(DATA RECORDS begins)
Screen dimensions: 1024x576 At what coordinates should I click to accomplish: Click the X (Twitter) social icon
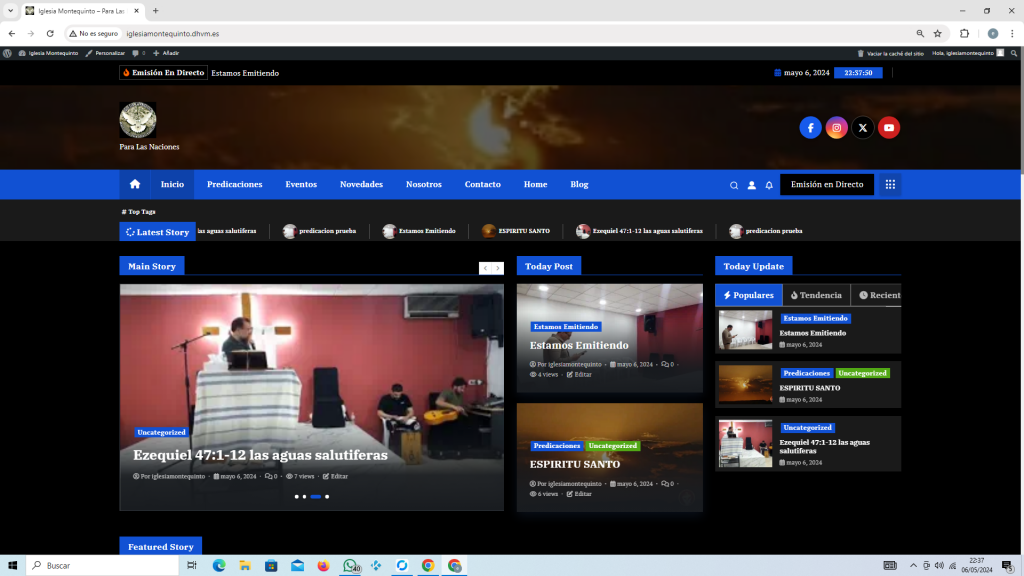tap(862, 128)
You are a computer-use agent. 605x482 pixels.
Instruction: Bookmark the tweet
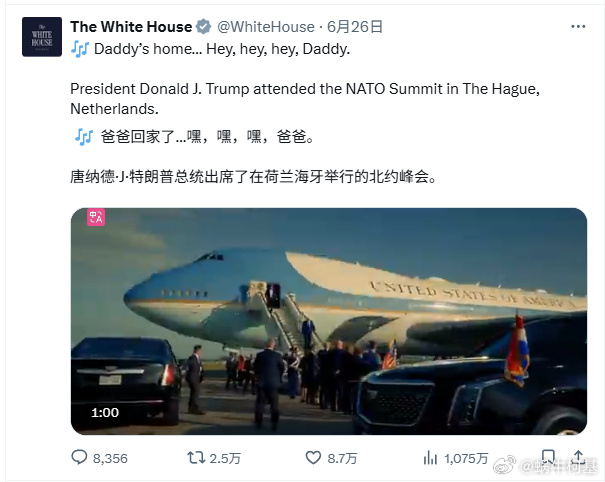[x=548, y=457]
(DATA RECORDS ends)
* _WORK REQUEST_
Print the whole listing above once more, word for word, without its pictures.

* _ANSWER SECTION_
Screen dimensions: 1024x576 At what coordinates should I click to accomplish: Click the X (Twitter) social icon
tap(862, 128)
You are a computer-use agent. 605x482 pixels.
Instruction: Bookmark the tweet
[x=548, y=457]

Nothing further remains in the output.